Sir Eric Teichman (born Erik Teichmann; 16 January 1884 – 3 December 1944 in Norfolk, England) was a British diplomat, orientalist, travel writer and photographer.

==Personal life==
He was a son of Emil Teichmann and Mary Lydia Schroeter, and younger brother of Max Teichmann (1876–1963) and Oskar Teichman (1880–1959), both of whom were born in Eltham. Eric Teichman was educated at Gonville and Caius College, Cambridge. At the time of his death, he had been serving as adviser to the British Embassy at Chongqing.

==Travels==
Teichman has been described as "one of British diplomacy's dashing characters, [a] flamboyantly enigmatic explorer-cum-special agent. He went on a number of "special missions" and "fact-finding journeys" throughout Central Asia, as early as before World War I. In 1935 he travelled by truck across the Tarim Basin to Kashgar, and there by pony and on foot across the Pamir and Karakoram ranges to Gilgit, and then to New Delhi. In 1943 he began his final foreign journey from Chongqing. After caravanning as far as Lanzhou, his truck continued along the outer Silk Road, across the Tarim basin, and over the Pamir Mountains to New Delhi. From there he flew back to England, where a few days later, at the age of 60, he was killed.

==Murder==
On 3 December 1944, whilst at home at Honingham Hall, his estate in Norfolk, England, Teichman heard the sound of gunfire nearby. He went out to confront two poachers (Private George E. Smith of Pittsburgh and Private Leonard S. Wijpacha of Detroit) who were trespassing in the grounds of his estate. Both intruders were American soldiers based at a nearby USAAF airfield and each was armed with an M1 carbine. Teichman was killed during the confrontation, receiving a fatal gunshot wound to the head.
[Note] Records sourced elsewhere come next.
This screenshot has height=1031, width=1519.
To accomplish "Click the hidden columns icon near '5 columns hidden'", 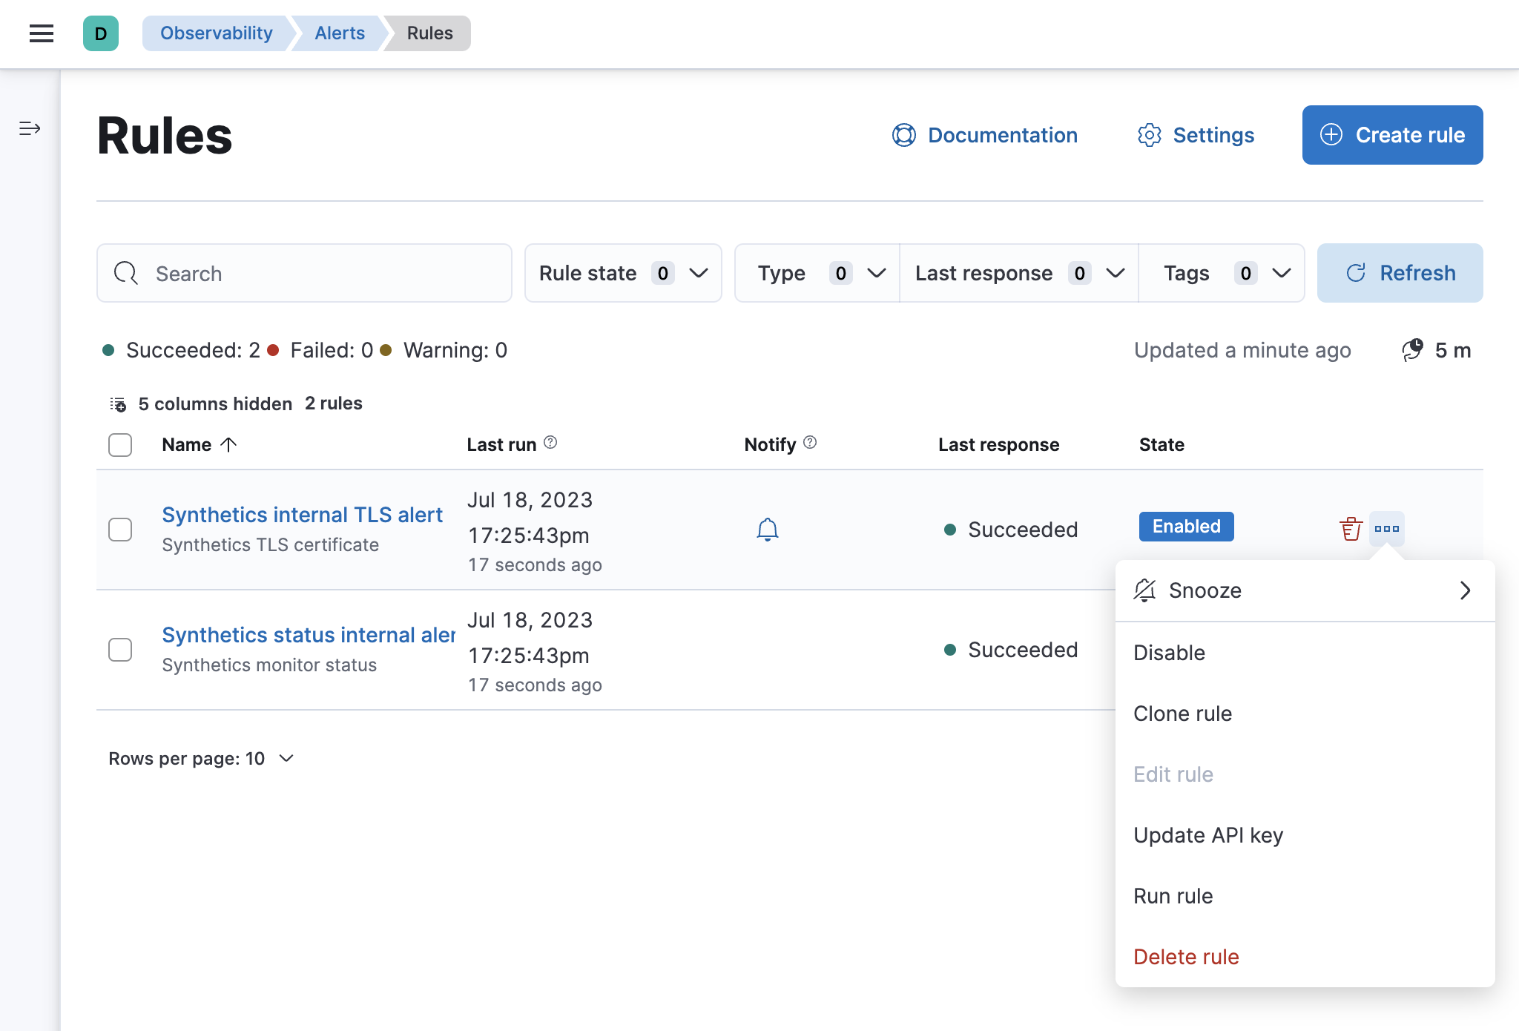I will click(x=117, y=404).
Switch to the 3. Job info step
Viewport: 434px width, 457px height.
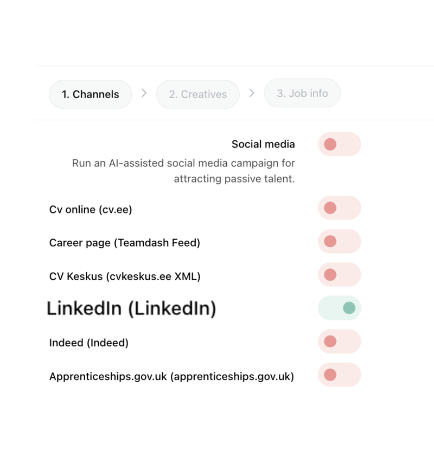tap(302, 93)
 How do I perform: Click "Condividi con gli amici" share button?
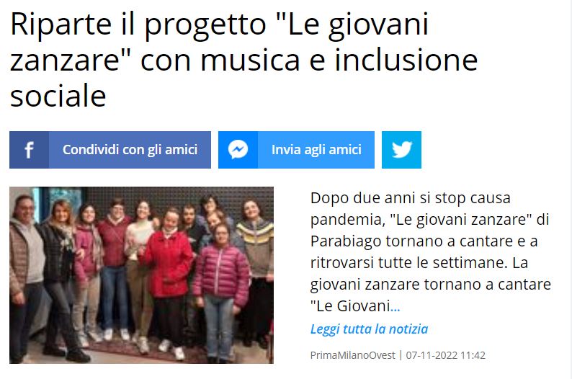coord(110,150)
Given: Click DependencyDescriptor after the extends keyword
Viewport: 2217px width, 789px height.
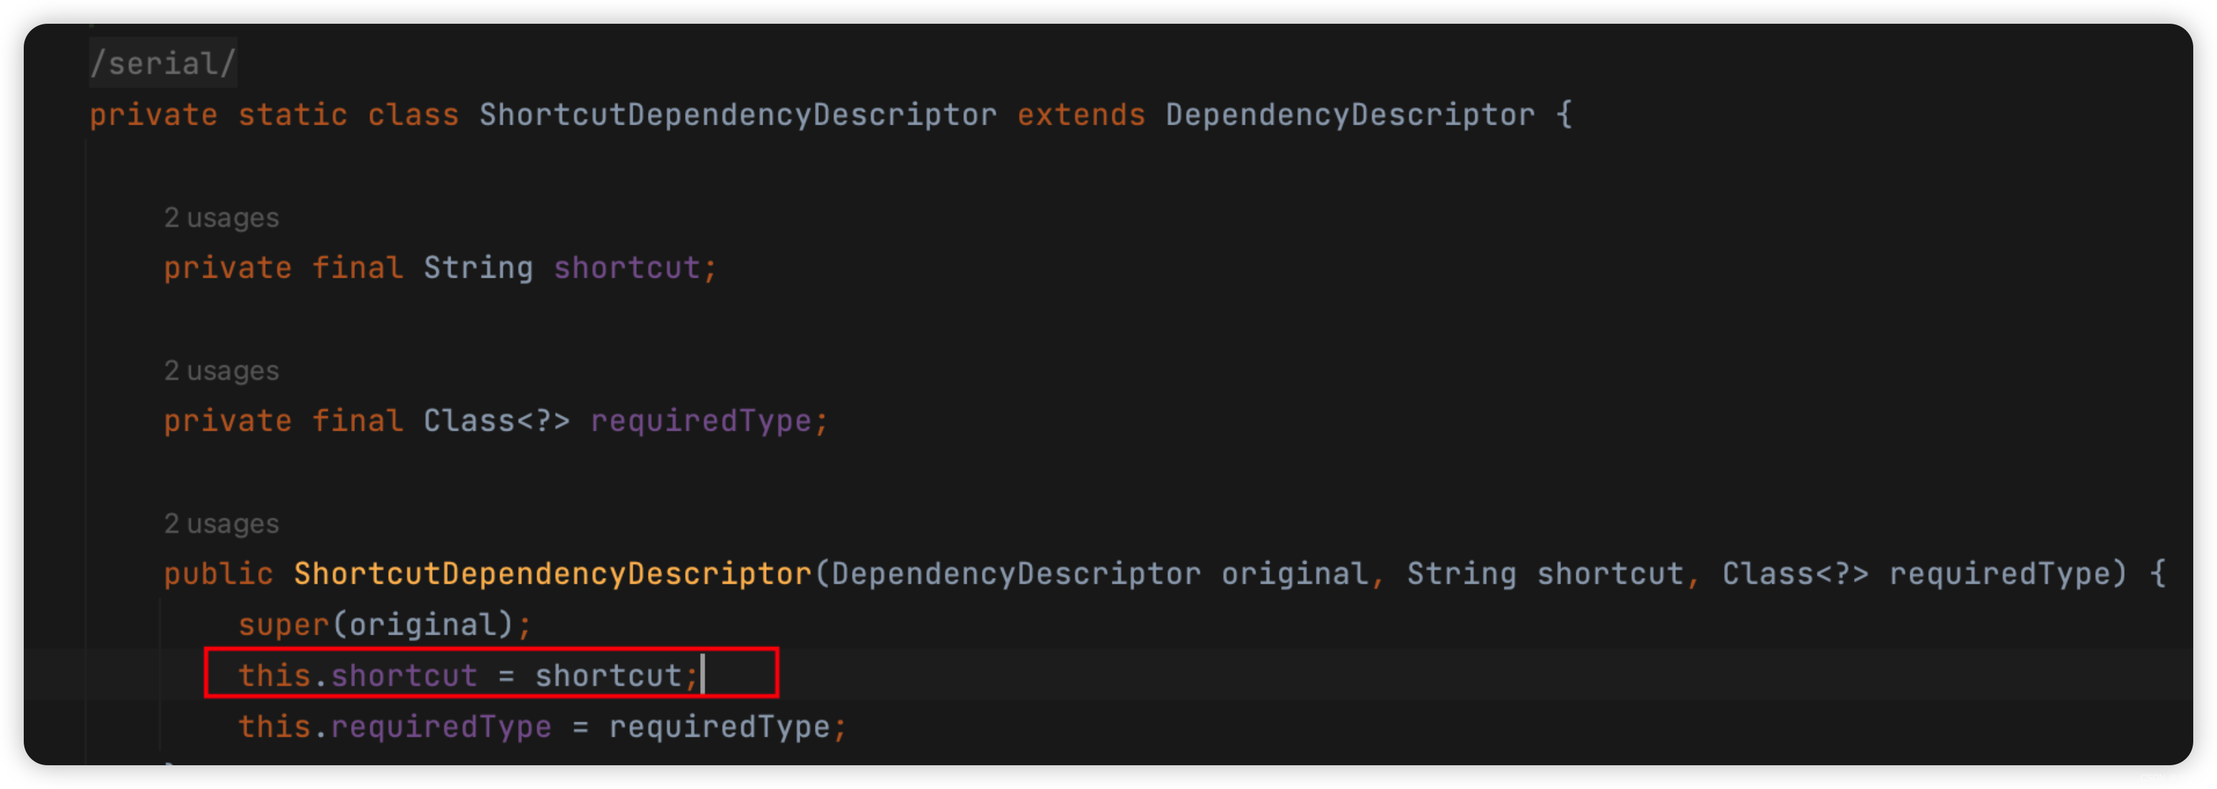Looking at the screenshot, I should (x=1349, y=115).
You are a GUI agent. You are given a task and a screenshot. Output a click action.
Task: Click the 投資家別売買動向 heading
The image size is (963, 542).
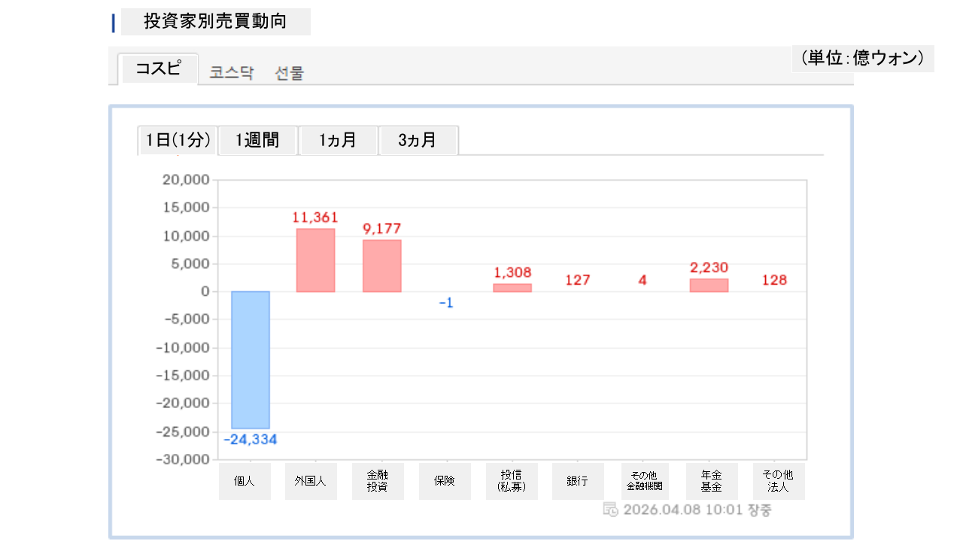[x=215, y=22]
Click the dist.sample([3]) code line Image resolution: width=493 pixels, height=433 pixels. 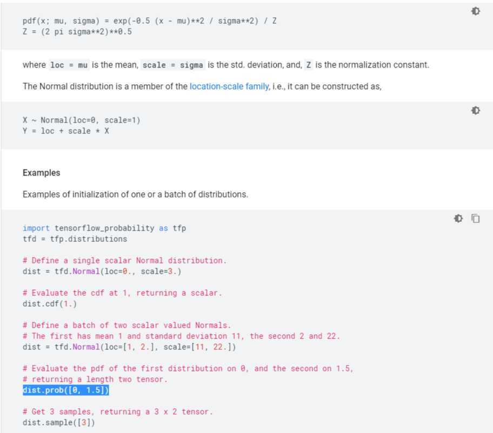pyautogui.click(x=59, y=423)
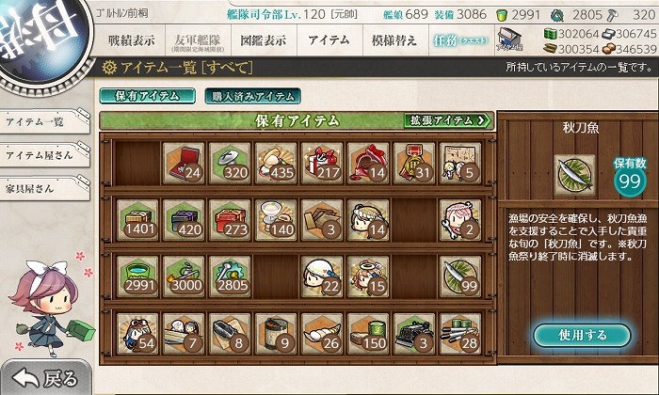
Task: Select the green furniture box showing 1401
Action: pyautogui.click(x=137, y=220)
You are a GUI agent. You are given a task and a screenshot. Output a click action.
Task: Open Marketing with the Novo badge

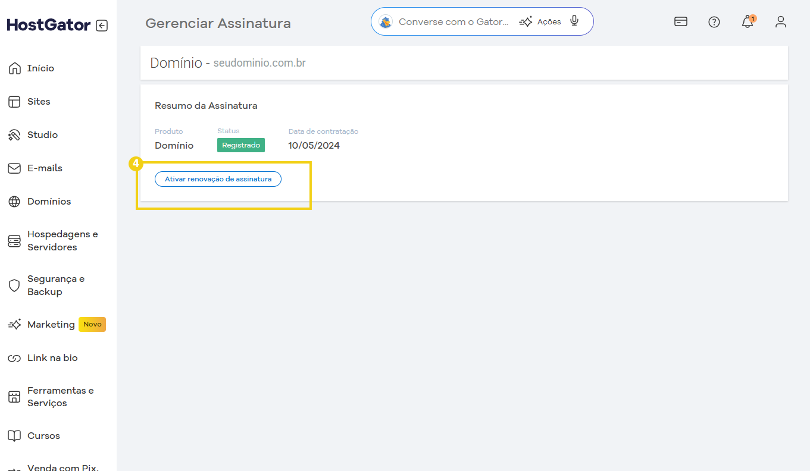(x=51, y=325)

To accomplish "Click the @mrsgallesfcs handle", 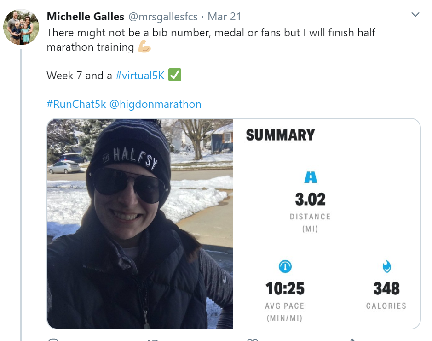I will click(163, 17).
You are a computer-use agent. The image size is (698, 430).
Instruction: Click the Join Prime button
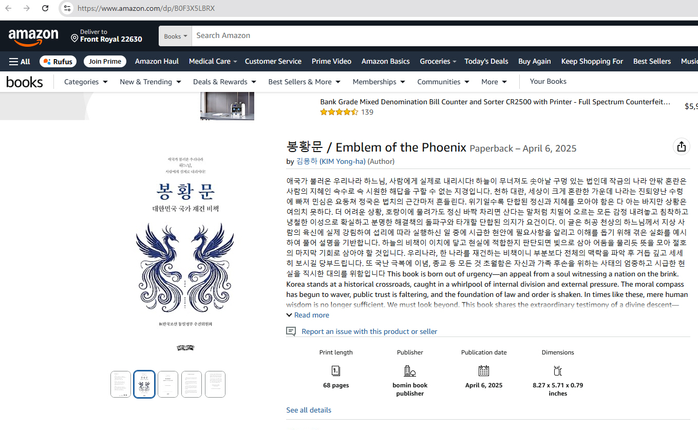(x=105, y=61)
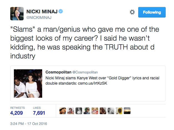Click the blue verified badge
This screenshot has height=130, width=174.
pyautogui.click(x=60, y=11)
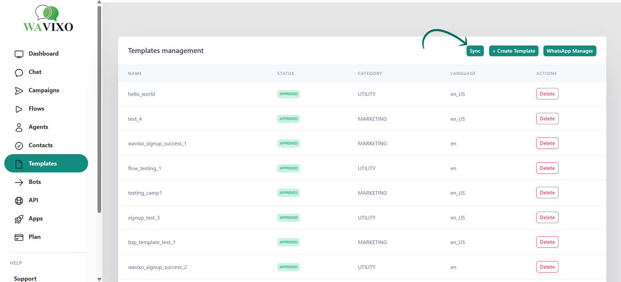Screen dimensions: 621x282
Task: Open Apps via rocket icon
Action: click(19, 219)
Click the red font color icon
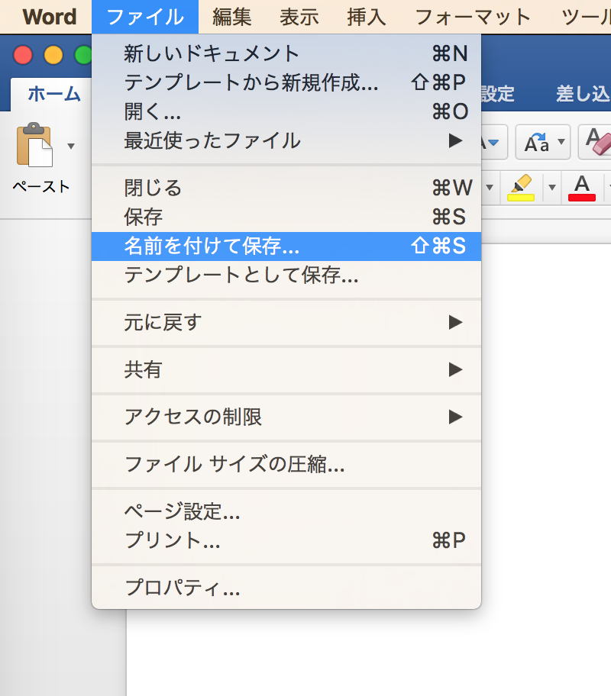Image resolution: width=611 pixels, height=696 pixels. click(x=582, y=187)
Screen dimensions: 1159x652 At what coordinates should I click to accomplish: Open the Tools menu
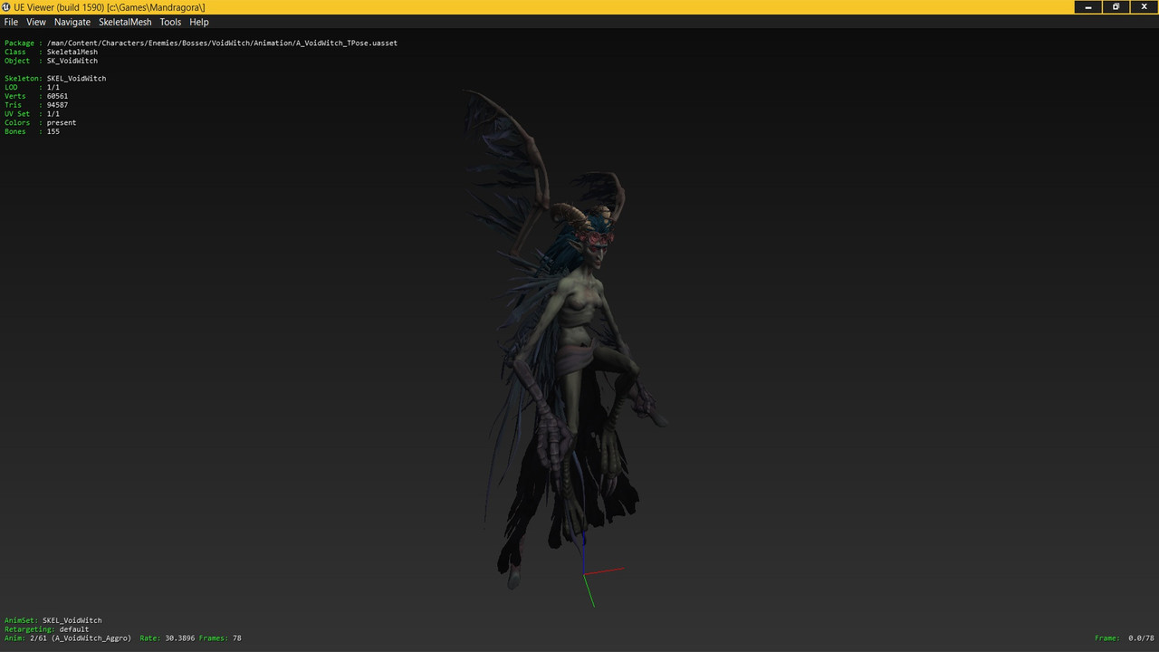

On December 4, all of the soldiers in Smith and Wijpacha's section were ordered to turn in their arms as part of the investigation. Casts of footprints left by the two perpetrators were also made. Wijpacha was questioned by his superiors on 6 December and confronted with this evidence, at which point he confessed. Smith was arrested the next day and admitted to shooting Teichman.

Private Smith (army serial number: 33288266) was given a psychological examination in January 1945, subsequently court-martialled at RAF Attlebridge with a conviction of murder. He was executed by hanging on the gallows at HMP Shepton Mallet on 8 May 1945 (i.e. VE Day), despite appeals for clemency, including from Lady Ellen Teichman. His companion, Private Wijpacha was charged with being an accessory to murder, but was not sentenced to death. Smith's remains are buried in grave 52, row 3 in Oise-Aisne American Cemetery Plot E, France.

Teichman was buried in the churchyard of St Andrew's Church, Honingham. His grave is in the corner plot, directly in line with the now-demolished Honingham Hall. His widow was buried in the same grave in 1969.

== Literary works ==

- Teichman, Eric. 1916. "Routes in Kan-su". The Geographical Journal. Wiley. 48 (6): 473–79. .
- Travels of a Consular Officer in North-West China: With Original Maps of Shensi and Kansu and Illustrated by Photographs Taken by the Author, 1921.
- Travels of a Consular Officer in Eastern Tibet: Together with a History of the Relations between China, Tibet and India, 1922.
- Journey to Turkistan, 1937.
- Affairs of China: A Survey of the Recent History and Present Circumstances of the Republic of China, 1938.